- [RECORDS FOR PROCESSING]:
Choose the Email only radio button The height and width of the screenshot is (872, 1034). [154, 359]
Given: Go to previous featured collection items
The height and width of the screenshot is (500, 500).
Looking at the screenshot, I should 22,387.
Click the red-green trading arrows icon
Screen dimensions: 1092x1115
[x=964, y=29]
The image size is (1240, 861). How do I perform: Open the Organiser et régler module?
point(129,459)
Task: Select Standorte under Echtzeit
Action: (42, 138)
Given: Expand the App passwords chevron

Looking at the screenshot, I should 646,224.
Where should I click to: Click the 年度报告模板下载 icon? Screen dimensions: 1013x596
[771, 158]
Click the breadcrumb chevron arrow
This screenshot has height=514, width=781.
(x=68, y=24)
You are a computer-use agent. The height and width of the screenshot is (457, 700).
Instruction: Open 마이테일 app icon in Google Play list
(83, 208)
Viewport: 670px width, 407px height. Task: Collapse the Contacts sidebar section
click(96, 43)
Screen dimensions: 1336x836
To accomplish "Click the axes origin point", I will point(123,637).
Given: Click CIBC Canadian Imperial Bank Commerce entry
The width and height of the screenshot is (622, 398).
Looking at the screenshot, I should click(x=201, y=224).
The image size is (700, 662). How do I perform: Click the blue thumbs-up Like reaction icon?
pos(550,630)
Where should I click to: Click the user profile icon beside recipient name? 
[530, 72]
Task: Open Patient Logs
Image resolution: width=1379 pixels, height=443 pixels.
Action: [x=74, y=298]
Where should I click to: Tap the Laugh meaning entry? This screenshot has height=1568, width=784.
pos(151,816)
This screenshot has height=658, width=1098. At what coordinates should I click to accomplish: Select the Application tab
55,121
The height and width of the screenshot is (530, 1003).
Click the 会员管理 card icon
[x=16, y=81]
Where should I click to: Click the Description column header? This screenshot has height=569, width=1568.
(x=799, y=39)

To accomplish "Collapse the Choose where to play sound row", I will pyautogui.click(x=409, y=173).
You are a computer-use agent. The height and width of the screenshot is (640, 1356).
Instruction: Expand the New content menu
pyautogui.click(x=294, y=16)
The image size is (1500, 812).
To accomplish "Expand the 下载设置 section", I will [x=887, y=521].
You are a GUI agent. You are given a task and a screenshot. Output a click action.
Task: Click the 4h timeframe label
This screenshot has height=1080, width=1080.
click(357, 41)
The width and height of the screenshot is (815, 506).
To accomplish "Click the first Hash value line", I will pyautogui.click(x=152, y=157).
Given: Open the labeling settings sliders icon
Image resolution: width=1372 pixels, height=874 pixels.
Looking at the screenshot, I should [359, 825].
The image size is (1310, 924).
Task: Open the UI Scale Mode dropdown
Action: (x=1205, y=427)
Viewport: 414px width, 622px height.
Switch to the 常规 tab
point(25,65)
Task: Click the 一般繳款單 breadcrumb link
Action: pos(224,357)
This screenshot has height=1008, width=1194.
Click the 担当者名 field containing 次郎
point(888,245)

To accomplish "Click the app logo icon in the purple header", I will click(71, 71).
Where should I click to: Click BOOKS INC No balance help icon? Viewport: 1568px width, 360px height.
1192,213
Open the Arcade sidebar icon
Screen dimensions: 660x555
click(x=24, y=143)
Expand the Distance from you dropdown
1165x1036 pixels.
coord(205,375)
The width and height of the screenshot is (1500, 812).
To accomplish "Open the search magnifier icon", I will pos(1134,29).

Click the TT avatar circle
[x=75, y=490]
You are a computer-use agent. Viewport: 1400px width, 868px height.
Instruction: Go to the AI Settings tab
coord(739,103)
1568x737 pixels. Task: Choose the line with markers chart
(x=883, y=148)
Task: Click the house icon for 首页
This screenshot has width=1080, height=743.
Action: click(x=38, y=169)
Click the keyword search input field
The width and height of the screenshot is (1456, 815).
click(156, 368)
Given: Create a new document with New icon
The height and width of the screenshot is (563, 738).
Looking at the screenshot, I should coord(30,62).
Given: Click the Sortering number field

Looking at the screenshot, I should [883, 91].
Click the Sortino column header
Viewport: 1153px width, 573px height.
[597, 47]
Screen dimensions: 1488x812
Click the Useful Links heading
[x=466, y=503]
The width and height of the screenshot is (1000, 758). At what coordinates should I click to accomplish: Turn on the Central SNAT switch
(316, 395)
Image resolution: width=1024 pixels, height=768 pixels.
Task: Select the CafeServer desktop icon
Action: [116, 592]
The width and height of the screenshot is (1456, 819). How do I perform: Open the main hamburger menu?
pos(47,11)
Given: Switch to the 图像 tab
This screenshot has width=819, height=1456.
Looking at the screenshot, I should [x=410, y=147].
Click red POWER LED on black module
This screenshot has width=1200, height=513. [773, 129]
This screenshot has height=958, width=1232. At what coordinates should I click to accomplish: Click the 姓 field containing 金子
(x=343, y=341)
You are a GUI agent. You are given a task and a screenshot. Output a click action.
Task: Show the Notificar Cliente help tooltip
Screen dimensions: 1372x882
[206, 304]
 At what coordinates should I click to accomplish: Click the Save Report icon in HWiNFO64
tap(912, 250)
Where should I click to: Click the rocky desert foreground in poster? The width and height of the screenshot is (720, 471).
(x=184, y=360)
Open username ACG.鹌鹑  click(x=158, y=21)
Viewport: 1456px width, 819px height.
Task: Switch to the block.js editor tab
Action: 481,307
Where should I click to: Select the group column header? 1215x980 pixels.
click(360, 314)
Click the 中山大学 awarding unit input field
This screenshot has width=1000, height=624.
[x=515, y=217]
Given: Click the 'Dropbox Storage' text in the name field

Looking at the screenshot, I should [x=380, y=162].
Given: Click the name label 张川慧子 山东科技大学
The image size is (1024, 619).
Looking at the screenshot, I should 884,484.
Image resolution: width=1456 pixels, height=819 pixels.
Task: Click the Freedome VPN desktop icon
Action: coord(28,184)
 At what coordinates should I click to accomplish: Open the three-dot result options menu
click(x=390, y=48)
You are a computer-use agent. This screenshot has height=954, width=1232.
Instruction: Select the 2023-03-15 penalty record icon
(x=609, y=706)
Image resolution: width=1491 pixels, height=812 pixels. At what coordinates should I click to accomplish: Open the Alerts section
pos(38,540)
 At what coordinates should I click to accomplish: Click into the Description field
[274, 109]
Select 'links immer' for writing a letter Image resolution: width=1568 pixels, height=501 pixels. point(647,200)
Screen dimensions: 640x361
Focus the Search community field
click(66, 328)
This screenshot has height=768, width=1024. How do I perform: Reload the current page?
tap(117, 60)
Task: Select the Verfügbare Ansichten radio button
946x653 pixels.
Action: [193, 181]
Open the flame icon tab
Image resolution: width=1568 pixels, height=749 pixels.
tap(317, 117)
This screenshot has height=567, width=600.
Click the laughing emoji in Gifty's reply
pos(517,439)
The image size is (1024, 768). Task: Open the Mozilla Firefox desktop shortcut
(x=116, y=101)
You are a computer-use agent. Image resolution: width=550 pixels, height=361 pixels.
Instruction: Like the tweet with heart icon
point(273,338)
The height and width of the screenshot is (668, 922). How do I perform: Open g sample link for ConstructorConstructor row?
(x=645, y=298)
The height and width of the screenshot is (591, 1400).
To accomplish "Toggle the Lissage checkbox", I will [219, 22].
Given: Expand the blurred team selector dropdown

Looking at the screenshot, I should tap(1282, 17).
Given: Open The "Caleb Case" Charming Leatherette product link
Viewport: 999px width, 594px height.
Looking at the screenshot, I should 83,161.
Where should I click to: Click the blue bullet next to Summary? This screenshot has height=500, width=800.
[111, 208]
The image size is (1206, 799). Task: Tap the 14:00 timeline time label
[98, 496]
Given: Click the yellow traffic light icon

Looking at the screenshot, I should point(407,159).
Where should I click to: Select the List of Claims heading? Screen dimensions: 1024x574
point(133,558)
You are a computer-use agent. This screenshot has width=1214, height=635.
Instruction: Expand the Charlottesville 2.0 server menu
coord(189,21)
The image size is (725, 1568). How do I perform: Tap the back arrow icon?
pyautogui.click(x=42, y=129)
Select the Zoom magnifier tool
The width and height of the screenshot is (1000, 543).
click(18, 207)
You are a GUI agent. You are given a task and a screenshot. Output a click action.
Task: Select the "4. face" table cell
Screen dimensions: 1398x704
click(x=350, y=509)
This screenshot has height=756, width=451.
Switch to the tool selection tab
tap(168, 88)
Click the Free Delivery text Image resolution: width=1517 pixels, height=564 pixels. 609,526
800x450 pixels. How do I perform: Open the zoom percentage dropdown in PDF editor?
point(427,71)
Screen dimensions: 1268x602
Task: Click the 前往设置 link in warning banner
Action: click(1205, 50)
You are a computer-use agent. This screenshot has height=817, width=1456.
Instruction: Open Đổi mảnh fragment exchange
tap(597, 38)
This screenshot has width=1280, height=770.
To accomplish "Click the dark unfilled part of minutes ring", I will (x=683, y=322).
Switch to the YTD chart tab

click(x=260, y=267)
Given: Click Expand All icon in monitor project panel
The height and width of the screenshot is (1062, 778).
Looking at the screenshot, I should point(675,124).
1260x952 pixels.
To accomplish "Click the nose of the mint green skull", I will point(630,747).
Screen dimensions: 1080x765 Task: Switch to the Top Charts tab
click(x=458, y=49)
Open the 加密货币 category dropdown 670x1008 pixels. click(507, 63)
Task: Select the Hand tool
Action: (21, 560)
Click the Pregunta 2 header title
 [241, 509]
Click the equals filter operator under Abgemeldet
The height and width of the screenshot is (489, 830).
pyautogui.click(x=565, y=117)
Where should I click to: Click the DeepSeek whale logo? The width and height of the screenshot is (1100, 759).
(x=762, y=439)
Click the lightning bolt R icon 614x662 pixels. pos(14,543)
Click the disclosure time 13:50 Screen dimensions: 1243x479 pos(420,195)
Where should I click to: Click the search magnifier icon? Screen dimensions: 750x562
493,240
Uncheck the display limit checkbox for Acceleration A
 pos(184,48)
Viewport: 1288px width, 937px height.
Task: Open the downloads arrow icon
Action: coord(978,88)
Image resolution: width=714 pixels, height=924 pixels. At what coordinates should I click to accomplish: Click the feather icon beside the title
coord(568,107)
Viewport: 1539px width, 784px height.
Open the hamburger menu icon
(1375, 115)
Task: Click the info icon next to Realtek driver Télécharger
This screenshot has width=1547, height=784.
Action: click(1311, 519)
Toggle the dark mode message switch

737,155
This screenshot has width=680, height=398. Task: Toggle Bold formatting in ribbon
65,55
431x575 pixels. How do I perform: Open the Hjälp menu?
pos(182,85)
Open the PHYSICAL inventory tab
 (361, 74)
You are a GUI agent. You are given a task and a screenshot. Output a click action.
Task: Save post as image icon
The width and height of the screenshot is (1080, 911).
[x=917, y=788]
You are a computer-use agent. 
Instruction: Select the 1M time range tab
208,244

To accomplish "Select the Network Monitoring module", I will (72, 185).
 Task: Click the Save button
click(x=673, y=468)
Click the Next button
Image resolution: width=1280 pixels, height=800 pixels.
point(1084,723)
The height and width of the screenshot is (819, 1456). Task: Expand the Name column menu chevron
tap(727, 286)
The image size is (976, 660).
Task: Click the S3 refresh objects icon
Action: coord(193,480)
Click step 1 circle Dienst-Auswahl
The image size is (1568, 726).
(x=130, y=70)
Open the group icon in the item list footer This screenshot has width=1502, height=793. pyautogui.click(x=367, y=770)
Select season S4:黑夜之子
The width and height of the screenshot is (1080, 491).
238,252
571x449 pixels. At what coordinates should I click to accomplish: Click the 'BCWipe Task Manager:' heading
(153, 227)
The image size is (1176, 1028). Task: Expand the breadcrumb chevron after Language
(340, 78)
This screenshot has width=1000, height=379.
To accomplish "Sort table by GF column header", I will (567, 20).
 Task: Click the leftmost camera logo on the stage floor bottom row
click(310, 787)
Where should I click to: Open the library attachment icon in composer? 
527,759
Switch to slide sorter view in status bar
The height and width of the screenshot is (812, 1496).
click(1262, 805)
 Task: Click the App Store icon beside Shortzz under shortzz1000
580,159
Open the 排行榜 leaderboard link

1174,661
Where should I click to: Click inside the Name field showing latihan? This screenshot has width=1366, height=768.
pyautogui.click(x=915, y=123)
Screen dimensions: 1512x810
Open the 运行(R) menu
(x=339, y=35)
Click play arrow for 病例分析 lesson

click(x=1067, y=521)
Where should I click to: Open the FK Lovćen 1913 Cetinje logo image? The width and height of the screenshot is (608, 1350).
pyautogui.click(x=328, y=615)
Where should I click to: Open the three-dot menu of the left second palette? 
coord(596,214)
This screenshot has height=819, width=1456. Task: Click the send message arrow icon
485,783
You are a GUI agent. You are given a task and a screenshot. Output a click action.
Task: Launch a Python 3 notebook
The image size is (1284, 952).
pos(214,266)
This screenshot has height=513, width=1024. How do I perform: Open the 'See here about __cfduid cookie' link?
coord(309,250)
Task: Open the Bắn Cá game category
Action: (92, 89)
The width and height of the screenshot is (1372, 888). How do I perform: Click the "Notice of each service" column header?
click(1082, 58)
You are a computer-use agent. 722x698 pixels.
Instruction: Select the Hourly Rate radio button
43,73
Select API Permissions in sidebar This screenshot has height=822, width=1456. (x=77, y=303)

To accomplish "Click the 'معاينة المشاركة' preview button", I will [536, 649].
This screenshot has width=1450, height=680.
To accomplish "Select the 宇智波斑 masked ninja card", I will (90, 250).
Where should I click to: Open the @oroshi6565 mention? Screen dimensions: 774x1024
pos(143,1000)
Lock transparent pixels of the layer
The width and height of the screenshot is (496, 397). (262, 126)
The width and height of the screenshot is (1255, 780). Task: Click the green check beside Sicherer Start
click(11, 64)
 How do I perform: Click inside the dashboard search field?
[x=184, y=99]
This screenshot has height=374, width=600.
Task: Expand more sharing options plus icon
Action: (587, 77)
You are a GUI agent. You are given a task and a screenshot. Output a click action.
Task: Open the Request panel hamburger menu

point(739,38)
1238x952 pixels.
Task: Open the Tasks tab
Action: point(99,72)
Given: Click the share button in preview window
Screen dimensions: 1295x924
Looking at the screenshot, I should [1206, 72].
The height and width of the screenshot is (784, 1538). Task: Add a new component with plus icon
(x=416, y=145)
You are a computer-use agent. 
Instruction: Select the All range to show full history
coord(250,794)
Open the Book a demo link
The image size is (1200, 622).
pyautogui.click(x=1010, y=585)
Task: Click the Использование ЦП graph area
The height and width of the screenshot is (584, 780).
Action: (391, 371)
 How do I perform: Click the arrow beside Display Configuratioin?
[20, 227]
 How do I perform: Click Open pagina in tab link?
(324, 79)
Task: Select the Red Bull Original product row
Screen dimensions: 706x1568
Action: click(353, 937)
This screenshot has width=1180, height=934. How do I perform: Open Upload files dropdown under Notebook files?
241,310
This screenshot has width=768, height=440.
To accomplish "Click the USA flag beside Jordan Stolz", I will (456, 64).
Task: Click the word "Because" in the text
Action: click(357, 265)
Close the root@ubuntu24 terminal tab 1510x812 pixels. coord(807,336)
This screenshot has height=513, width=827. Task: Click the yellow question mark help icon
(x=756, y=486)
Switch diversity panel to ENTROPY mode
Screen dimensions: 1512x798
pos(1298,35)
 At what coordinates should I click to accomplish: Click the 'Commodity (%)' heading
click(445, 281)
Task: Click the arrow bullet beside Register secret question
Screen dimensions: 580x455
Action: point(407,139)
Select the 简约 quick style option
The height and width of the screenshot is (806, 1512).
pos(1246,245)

- [WORK REQUIRED]: Identify each line of the records above that contains the word "beside", and copy those lines.

- [EXERCISE RESPONSE]:
Where should I click to: Click the user profile icon beside recipient name? 
Image resolution: width=714 pixels, height=924 pixels. At what coordinates should I click to accomplish: Click the feather icon beside the title
 Task: Click the App Store icon beside Shortzz under shortzz1000
The width and height of the screenshot is (1255, 780). Task: Click the green check beside Sicherer Start
 How do I perform: Click the arrow beside Display Configuratioin?
To accomplish "Click the USA flag beside Jordan Stolz", I will (456, 64).
Task: Click the arrow bullet beside Register secret question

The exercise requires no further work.